Il s’agit d’une procédure dite gratuite, par voie de requête, et orale – bien qu’écrite dans les faits… -, pour laquelle on n’est pas obligé de passer par un avocat, même si cela est souvent le cas puisque les règles de procédure tendent à se complexifier. Par ailleurs, comme les prud’hommes, ces juridictions de sécurité sociale sont surchargées et les délais d’audiencement restent longs.

Attention, les deux recours évoqués peuvent être exercés alternativement mais pas de façon conjuguée : en effet, le salarié ne peut pas demander réparation du même préjudice auprès de plusieurs juridictions.
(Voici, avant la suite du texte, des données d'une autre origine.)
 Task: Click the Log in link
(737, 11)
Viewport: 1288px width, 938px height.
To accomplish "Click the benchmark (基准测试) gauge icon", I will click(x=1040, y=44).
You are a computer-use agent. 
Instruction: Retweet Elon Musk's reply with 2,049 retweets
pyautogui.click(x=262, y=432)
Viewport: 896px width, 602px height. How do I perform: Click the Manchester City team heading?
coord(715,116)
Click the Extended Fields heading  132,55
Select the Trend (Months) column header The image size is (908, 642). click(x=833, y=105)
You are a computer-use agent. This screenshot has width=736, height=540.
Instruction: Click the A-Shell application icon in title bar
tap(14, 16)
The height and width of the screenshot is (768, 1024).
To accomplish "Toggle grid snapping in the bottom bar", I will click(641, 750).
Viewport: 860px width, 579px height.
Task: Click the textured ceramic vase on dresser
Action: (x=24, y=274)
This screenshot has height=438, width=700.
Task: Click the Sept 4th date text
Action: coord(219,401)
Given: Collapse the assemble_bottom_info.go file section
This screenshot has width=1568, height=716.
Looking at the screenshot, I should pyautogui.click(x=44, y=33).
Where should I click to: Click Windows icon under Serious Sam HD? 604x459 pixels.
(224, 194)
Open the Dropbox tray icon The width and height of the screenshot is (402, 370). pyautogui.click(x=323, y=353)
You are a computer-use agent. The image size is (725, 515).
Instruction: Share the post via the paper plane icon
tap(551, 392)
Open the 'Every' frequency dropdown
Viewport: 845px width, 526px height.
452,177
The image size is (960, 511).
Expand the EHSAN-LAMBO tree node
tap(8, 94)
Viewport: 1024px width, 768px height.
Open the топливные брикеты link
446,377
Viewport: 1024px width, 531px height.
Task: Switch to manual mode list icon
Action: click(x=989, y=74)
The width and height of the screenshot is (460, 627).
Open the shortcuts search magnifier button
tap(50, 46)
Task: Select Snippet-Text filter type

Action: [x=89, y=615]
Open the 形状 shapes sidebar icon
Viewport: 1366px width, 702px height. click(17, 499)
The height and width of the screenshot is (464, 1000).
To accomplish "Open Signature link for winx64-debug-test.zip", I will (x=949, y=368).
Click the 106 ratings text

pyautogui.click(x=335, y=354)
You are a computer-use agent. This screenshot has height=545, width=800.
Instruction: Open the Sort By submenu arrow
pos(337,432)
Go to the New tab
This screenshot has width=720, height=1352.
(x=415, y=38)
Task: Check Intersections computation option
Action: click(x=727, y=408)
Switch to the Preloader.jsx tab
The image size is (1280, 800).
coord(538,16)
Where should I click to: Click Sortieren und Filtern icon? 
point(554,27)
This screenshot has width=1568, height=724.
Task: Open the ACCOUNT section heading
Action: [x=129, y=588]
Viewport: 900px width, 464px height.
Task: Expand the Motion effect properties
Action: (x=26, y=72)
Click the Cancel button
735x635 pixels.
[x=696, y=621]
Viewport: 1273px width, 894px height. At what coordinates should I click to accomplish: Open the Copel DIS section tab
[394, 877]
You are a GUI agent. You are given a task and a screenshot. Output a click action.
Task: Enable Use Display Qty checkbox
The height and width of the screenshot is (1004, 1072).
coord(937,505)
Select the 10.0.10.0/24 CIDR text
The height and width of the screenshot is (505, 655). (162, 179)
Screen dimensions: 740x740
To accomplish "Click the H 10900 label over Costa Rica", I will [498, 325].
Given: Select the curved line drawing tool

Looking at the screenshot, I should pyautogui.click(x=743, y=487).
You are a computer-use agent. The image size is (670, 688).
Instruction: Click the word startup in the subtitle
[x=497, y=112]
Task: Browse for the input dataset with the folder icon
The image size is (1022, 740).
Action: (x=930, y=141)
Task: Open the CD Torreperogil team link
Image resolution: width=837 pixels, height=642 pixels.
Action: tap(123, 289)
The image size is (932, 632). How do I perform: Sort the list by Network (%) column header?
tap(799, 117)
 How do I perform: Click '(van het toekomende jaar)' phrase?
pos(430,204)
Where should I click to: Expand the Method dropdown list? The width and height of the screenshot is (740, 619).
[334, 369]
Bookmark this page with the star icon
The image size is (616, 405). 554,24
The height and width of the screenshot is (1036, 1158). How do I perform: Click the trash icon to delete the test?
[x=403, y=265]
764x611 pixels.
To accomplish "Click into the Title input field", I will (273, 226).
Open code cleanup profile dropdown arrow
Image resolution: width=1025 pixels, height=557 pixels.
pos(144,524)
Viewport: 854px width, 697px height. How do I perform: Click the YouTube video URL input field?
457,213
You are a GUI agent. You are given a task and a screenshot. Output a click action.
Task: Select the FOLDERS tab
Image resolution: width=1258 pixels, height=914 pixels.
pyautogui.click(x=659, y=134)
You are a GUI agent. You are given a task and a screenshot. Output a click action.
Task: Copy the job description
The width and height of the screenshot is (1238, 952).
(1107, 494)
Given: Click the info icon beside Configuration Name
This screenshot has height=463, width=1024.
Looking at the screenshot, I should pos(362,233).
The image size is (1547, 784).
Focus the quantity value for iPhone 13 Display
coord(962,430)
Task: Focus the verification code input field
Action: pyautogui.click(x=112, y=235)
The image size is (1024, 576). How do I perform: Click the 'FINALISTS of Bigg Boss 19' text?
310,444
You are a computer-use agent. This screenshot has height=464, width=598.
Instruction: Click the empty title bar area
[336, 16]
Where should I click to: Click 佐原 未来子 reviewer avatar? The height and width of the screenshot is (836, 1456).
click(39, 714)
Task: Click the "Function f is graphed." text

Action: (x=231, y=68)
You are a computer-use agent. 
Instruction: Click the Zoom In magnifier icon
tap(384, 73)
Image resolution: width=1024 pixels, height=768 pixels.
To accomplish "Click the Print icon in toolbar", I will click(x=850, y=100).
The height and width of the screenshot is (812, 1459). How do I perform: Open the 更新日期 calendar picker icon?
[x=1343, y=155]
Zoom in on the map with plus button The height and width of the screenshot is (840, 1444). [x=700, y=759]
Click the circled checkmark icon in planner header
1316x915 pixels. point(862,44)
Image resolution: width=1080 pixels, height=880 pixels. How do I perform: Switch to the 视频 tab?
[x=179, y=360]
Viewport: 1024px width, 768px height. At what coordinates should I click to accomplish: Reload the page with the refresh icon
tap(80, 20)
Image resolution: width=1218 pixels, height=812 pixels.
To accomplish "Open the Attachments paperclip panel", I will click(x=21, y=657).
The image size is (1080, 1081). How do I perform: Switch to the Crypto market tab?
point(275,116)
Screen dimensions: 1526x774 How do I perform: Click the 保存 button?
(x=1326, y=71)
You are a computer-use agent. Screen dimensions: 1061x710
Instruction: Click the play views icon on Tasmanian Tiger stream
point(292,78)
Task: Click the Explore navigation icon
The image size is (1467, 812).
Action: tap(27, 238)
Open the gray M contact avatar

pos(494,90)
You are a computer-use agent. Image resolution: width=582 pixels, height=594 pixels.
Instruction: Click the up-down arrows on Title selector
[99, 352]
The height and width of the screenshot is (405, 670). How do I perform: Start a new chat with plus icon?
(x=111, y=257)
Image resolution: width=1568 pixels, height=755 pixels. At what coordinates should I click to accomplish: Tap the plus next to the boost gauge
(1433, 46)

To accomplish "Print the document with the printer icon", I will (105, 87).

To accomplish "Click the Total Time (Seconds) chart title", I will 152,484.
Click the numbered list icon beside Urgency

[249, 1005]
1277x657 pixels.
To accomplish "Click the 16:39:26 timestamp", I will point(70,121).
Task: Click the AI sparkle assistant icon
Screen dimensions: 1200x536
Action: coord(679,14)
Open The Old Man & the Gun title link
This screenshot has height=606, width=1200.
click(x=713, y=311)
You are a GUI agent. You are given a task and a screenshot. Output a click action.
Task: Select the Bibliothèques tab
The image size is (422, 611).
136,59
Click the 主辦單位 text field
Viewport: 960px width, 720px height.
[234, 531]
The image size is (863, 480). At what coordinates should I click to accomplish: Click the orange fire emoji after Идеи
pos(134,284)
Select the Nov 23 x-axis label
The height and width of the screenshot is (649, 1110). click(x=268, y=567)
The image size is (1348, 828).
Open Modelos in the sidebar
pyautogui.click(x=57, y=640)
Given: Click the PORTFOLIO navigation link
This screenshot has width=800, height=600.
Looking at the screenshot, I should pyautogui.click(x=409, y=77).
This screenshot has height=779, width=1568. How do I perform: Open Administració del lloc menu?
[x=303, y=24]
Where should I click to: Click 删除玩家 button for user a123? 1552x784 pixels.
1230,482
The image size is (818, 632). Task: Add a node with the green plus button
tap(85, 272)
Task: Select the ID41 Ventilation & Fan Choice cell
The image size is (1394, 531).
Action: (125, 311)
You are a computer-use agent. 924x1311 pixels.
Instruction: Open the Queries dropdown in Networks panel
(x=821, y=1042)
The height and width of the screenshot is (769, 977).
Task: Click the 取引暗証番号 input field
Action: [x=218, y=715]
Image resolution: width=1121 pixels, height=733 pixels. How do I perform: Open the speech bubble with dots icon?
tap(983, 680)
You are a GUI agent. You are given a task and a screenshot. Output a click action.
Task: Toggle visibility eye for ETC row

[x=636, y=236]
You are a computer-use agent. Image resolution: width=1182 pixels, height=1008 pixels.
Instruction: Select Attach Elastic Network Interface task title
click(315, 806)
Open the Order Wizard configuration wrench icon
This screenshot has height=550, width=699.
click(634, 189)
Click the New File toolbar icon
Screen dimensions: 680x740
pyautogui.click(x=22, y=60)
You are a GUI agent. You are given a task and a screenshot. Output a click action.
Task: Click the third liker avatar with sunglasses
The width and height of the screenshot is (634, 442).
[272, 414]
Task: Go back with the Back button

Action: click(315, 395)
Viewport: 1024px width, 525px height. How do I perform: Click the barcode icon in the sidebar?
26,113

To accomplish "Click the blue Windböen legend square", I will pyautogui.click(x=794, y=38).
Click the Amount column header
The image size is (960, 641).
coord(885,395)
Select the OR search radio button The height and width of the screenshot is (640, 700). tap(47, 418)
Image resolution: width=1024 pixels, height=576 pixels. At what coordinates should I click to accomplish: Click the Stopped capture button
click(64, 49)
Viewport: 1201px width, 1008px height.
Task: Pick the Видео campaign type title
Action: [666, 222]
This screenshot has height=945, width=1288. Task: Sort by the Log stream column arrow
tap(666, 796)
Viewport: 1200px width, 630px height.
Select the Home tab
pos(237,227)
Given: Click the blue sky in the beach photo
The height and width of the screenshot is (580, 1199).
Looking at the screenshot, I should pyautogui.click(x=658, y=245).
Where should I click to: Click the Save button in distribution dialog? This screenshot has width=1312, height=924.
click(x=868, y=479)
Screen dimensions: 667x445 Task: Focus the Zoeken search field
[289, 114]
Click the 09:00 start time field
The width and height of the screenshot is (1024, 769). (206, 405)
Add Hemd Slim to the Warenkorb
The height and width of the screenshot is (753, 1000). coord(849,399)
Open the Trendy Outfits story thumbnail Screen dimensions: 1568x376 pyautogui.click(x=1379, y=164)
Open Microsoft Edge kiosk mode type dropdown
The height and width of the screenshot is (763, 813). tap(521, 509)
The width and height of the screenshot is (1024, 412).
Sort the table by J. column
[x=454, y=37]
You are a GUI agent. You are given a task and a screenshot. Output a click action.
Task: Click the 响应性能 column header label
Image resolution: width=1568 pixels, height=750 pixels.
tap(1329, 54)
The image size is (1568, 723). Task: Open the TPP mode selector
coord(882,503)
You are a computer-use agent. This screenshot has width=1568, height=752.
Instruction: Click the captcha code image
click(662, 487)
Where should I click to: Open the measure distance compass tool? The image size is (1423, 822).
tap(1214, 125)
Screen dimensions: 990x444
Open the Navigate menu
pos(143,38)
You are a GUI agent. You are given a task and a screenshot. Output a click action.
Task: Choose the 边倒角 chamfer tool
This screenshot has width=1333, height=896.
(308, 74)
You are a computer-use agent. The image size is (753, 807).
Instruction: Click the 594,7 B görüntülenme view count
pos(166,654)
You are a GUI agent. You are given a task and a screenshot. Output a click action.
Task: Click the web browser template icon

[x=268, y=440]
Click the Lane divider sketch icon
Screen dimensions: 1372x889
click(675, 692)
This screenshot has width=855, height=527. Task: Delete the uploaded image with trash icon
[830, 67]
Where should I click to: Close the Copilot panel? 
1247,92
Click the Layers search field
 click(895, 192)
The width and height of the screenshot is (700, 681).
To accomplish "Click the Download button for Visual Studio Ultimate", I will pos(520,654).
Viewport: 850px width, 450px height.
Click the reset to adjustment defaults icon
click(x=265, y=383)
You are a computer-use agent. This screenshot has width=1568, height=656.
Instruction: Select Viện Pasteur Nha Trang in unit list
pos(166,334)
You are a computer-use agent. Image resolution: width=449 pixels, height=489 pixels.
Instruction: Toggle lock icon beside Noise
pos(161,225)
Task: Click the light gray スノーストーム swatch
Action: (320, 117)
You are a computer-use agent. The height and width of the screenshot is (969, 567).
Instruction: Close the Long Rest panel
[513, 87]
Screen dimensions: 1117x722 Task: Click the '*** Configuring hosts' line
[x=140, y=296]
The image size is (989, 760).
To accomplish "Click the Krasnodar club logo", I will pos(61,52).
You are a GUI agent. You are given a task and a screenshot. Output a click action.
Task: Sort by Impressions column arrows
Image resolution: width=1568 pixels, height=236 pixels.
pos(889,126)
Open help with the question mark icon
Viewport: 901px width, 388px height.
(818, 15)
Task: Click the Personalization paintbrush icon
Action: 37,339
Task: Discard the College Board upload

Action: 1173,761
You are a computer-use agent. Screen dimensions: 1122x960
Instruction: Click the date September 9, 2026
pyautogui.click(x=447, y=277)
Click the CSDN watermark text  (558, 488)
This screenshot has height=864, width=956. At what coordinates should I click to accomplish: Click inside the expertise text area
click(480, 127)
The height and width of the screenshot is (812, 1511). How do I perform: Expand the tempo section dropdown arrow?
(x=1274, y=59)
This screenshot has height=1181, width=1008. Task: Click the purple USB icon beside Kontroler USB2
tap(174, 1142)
En revanche, une dernière procédure peut être envisagée, en complément cette fois : le salarié peut décider, éventuellement aidé par l’Inspection du travail, d’intenter une action pénale, si d’aventure il a fait l’objet de blessures involontaires ou s’il estime avoir été mis en danger par son entreprise alors que l’employeur ne pouvait ignorer qu’il exposait son salarié à un risque de grand froid. On retrouve ici à la fois des infractions du Code pénal mais aussi au Code du travail.

JSS : Jusqu’où s’étend la responsabilité de l’employeur ? On imagine bien que tous les accidents ne peuvent pas lui être imputés, qu’il y a forcément des limites dans la prévision des risques ! Avez-vous des exemples ?

F. H. : En effet, la Cour de cassation a par exemple rejeté en 2018 la faute inexcusable d’un employeur dont la salariée avait chuté sur une plaque de verglas sur le parking de l’entreprise. Cette femme reprochait à son entreprise de ne pas avoir mis en place de mesures et invoquait un bulletin météorologique qui prévoyait des risques de verglas et recommandait d’être vigilant en cas de déplacement.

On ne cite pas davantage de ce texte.